When you are sorrowful look again in your heart, and you shall see that in truth you are weeping for that which has been your delight.
Some of you say, “Joy is greater than sorrow,” and others say, “Nay, sorrow is the greater.”
But I say unto you, they are inseparable.
Together they come, and when one sits alone with you at your board, remember that the other is asleep upon your bed.
Verily you are suspended like scales between your sorrow and your joy.
Only when you are empty are you at standstill and balanced.
When the treasure-keeper lifts you to weigh his gold and his silver, needs must your joy or your sorrow rise or fall."

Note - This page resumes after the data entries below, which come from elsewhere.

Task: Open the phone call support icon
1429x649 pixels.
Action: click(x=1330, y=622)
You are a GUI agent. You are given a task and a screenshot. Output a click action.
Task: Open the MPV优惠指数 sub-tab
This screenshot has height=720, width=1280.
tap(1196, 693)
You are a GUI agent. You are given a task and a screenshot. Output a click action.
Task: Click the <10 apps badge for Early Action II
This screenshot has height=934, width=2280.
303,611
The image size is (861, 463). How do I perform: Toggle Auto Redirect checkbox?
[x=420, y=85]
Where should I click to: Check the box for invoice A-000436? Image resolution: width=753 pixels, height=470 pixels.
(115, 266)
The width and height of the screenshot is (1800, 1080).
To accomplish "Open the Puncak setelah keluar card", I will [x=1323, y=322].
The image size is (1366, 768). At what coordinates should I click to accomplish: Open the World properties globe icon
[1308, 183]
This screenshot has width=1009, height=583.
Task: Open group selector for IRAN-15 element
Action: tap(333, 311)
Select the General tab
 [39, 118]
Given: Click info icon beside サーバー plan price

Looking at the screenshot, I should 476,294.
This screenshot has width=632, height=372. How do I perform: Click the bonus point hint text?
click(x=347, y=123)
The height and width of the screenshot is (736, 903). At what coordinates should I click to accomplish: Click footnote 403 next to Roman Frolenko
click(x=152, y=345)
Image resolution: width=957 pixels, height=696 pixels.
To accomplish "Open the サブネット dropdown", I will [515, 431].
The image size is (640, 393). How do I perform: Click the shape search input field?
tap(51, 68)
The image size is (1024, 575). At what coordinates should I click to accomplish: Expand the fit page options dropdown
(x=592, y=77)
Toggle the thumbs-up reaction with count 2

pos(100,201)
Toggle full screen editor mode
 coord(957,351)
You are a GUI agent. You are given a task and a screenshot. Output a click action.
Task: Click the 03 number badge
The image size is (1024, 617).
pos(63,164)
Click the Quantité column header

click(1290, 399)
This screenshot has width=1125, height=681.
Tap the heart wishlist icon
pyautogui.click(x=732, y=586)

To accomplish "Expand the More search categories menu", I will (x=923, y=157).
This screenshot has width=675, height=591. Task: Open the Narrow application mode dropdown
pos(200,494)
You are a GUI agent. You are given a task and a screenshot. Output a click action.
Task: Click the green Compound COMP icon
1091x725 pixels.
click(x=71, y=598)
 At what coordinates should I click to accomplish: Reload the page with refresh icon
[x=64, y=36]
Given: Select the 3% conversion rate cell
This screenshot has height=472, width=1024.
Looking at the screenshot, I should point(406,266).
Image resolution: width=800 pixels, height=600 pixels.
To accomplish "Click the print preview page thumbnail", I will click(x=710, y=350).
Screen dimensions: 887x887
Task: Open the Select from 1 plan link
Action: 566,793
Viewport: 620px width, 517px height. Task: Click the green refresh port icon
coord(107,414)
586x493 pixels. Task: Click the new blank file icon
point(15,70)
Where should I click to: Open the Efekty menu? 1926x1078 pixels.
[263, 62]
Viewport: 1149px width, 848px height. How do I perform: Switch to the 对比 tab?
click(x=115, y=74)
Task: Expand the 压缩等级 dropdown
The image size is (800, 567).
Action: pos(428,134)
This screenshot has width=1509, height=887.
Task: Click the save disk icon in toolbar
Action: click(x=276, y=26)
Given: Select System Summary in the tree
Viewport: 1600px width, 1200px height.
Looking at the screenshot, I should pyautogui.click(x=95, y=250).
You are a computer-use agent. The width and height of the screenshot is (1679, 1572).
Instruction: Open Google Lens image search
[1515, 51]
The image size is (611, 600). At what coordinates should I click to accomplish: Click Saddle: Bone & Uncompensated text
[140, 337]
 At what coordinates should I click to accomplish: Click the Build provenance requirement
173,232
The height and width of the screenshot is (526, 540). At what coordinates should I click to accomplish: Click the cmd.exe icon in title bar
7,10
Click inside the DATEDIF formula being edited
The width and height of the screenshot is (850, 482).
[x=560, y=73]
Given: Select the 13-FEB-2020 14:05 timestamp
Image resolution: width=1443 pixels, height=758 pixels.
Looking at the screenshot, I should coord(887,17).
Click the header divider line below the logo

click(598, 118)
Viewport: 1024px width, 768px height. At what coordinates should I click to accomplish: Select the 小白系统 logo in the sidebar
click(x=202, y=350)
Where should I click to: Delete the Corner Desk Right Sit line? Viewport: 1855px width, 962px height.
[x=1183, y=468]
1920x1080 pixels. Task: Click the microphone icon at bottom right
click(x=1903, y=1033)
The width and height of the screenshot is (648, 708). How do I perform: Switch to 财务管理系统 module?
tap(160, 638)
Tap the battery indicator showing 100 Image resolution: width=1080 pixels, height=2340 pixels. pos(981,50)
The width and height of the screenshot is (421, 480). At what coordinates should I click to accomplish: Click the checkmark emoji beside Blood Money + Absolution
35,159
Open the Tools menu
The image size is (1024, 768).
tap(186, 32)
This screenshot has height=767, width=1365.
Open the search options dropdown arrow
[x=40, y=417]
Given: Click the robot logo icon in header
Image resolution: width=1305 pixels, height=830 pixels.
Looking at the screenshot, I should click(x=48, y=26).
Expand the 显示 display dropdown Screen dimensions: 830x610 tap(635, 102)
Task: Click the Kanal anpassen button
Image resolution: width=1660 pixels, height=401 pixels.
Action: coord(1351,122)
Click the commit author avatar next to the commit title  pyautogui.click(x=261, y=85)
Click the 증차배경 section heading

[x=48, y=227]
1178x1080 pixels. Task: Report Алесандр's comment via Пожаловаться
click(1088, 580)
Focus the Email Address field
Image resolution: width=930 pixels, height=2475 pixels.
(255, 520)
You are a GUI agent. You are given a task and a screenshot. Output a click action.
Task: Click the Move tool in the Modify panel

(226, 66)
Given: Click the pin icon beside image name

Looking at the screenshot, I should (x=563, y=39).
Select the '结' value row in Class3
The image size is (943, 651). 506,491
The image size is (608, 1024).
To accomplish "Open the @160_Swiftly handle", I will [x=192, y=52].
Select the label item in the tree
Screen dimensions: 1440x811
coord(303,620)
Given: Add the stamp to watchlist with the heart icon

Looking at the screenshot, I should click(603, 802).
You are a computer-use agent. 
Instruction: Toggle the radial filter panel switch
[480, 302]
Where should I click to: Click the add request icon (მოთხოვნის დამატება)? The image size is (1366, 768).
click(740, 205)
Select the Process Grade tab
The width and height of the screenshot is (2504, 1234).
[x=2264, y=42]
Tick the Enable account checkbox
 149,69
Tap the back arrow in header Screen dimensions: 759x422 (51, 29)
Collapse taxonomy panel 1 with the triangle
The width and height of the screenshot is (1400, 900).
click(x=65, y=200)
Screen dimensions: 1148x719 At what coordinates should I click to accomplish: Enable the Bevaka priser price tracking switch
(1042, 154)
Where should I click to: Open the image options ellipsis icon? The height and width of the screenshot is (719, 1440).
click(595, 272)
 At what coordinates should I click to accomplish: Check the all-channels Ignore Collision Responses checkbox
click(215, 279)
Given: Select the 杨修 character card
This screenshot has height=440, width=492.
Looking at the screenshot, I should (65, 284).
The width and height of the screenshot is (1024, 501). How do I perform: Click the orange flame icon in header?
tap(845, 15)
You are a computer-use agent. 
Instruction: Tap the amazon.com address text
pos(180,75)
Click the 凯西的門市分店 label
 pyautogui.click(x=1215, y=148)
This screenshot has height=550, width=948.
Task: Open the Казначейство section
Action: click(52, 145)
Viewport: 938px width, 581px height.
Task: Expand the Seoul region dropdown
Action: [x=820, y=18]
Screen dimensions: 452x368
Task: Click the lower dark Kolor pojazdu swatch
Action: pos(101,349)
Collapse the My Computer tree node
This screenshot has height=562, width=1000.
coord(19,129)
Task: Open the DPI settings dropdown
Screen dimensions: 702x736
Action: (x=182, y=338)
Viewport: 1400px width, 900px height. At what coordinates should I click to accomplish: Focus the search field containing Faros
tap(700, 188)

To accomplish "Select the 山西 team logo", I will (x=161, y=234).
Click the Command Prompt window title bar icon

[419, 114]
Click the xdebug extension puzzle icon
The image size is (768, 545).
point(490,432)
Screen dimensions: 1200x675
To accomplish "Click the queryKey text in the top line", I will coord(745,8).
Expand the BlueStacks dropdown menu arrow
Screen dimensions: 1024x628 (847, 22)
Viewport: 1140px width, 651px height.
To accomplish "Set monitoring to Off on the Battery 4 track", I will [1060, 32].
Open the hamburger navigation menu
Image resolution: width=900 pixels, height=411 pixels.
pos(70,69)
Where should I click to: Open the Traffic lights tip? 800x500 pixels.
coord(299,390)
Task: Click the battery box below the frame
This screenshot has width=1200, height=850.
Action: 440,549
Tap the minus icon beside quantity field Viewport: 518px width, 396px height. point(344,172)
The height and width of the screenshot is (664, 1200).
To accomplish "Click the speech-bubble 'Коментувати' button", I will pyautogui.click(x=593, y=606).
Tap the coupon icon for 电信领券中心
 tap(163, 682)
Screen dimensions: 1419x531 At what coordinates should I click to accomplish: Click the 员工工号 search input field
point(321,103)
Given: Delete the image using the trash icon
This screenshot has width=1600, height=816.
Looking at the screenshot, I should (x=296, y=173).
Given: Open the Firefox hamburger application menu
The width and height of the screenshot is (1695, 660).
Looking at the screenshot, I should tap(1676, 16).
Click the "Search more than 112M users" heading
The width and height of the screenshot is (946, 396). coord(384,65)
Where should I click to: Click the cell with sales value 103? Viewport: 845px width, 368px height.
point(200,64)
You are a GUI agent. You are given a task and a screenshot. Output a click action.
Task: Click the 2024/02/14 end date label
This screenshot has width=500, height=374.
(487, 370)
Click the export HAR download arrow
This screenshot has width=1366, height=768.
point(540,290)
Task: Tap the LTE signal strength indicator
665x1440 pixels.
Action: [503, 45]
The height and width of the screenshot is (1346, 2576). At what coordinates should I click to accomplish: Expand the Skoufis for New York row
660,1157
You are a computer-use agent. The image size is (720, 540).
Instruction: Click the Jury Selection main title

I'm not a paid subscriber Jane, and I do enjoy your interviews and writing very much. I imagine your newsletter will have your health journey intwined deeply with any of your work and writing. As much as our society demands "compartmentalization" I think our beings demand integration. If I can be so bold to write, I imagine you are not the same writer as the woman who slipped under velvet ropes with her rock star husband, nor are you the same writer who trudged through snow with Ortiz. You are both those and more, and everything intermingled and unsure, and yet emerging. You are who you have so costly become. I can´t imagine that not echoing through your writing.
That's my two cents worth. Your are a legend by the way, just saying. Congratulations on all that you have endured, faced, overcome, and still dance with each day. Thank you for you.
Jane, this essay just slays me. I've admired your resilience for years, and the gorgeous and straightforward way you've always written about your life. I loved the way Ortiz guided you out of the darkness, and was glad in the end that he got a new friend (he must have missed you so much!) and that you got Delilah. Much love to you xxx
Still brushing tears away as I write this. Your depth of your love for Ortiz comes out in every word and sentence. So beautiful and heart wrenching. Thank you for sharing your story.